Google's Gemini Omni turns photos, audio, and text into video — and that's just the beginning

[ad_1]

When Google was founded Gemini three years agohis goal was to create a large multimodal language – a single neural network that was trained on text, image, audio, and video and can generate the content of those images.

Today, at his Google I/O conferencethe company has taken steps to achieve that goal with the Gemini Omni, a new family of hybrids that Google CEO Sundar Photosi says will be able to “create anything from any accessory.”

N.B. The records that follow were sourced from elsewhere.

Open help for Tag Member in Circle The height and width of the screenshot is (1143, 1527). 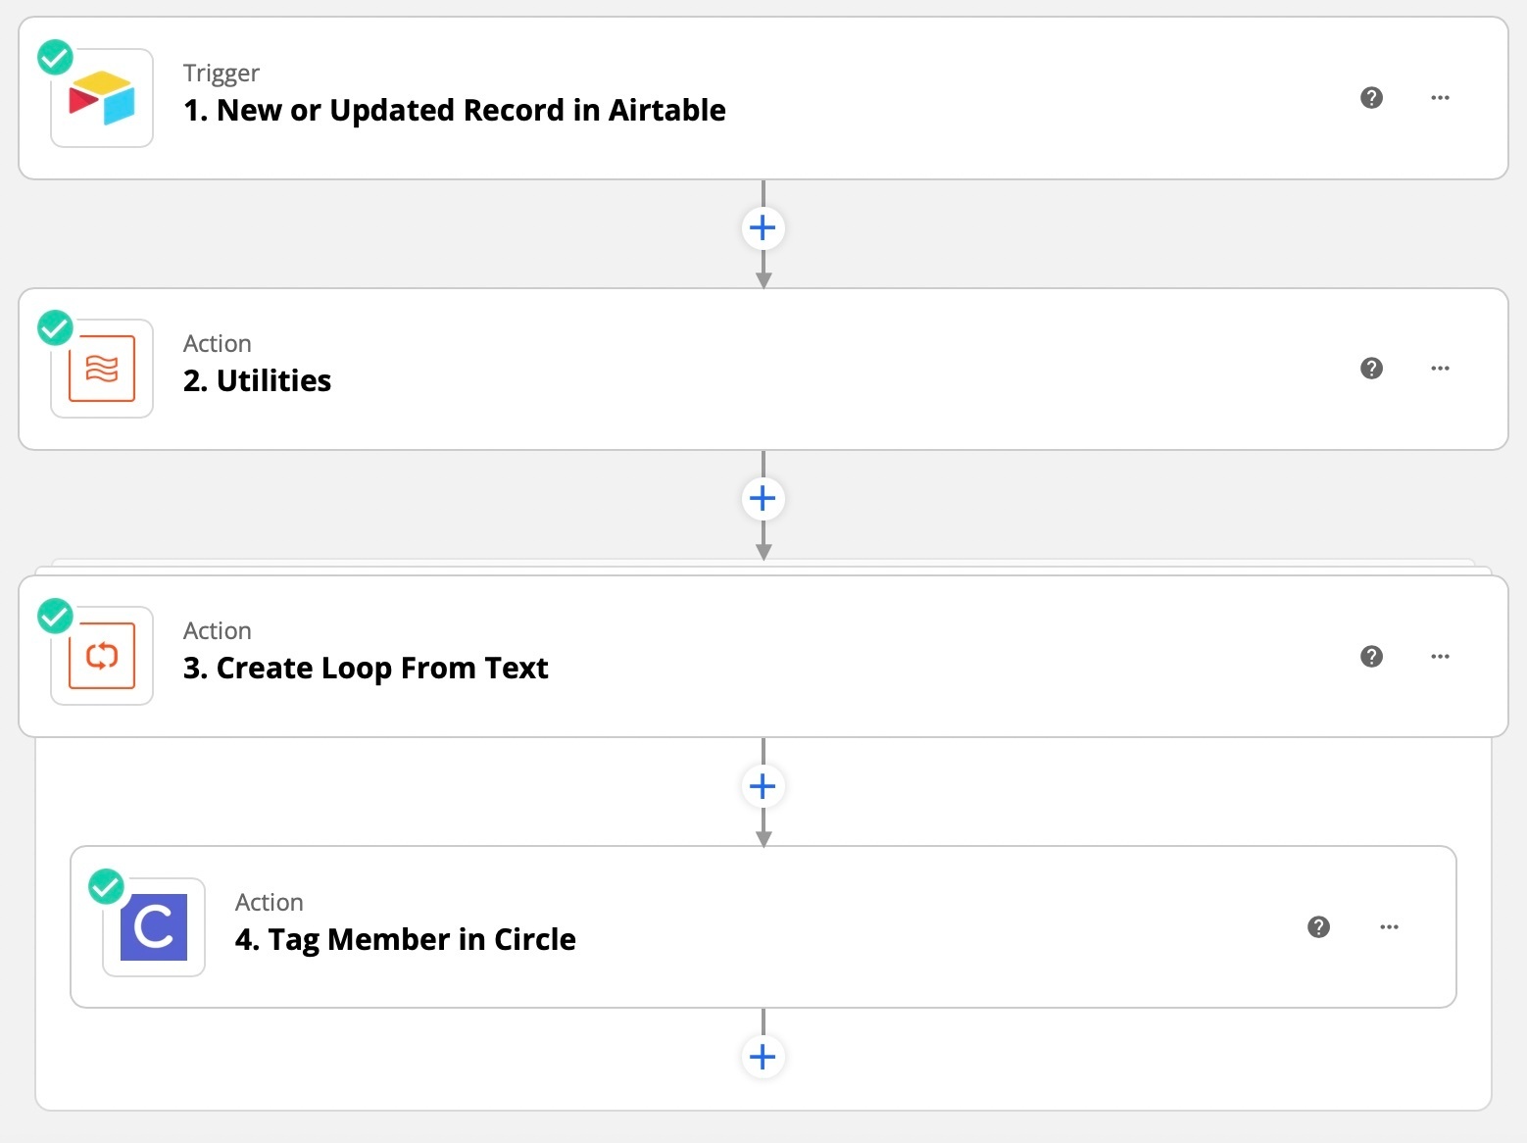click(1319, 927)
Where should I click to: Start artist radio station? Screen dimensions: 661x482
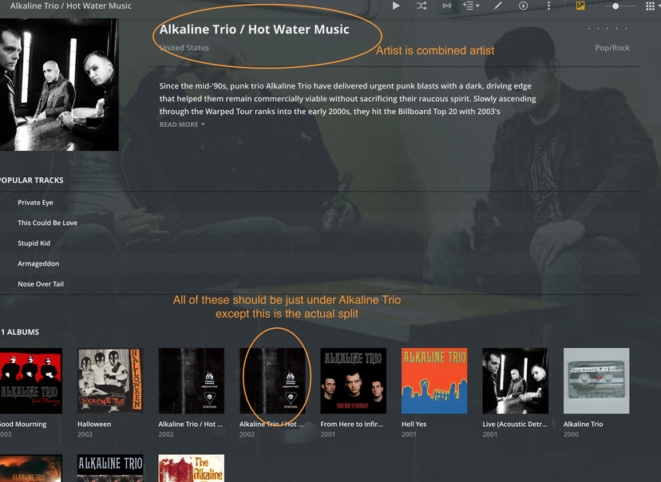[447, 6]
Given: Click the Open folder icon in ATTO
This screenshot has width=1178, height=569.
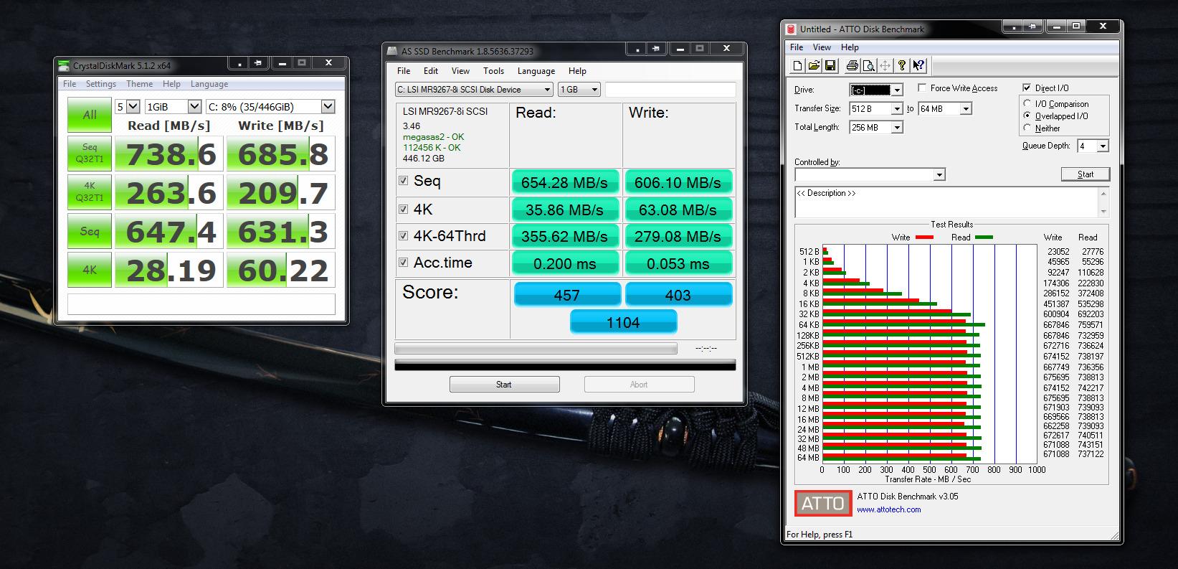Looking at the screenshot, I should (x=814, y=66).
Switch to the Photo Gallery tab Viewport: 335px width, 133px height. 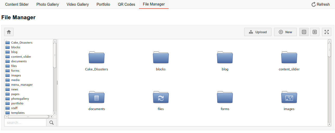point(48,4)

Omni starts with a video. Users can now combine images, audio, video, and text, and instead of simply connecting the inputs, Omni takes all of that into account to produce a consistent output. The results are high-quality videos that demonstrate an understanding of physics, culture, history, and science.

Omni also allows users to edit images and text in plain text instead of complex editing programs, similar to Google’s Nano Banana.

Google already has a dedicated video, What?which allows users to turn text and images into videos, too manage and edit avatars. But Google DeepMind’s chief marketing officer Nicole Brichtova says today’s release isn’t just about changing Veo: “It’s the next step in the evolution of integrating Gemini’s intelligence with our video delivery capabilities.”

One example that Koray Kavukcuoglu, DeepMind’s chief technology officer, gave to reporters at a press conference on Monday: When Omni was given a simple information like “a clay description of protein folding,” it quickly produced a video of the explainer stopping with the words, “Proteins start as chains of amino acids into amino acids, the alpha part, called alphas. to make a nice three-dimensional shape.”

Omni’s long-term vision is much broader, involving analogies being used to create things like creating images from audio, or audio from video.

“When we first announced Gemini, it was our first AI model to be multi-dimensional,” Photosi said during the briefing. “We knew that teaching by combining text, code, audio, images, and video could help us understand the world more deeply. With global models, AI is moving from predictions to reality. Gemini Omni is the next step.”

As part of the release, users will also be able to create videos with their own digital avatars – something OpenAI is known for in its recently released Sora app and Cameos. In order to avoid the deep, users have to go through a dedicated group, which includes recording themselves and speaking several numbers, according to Brichtova. The avatar is then saved for future use.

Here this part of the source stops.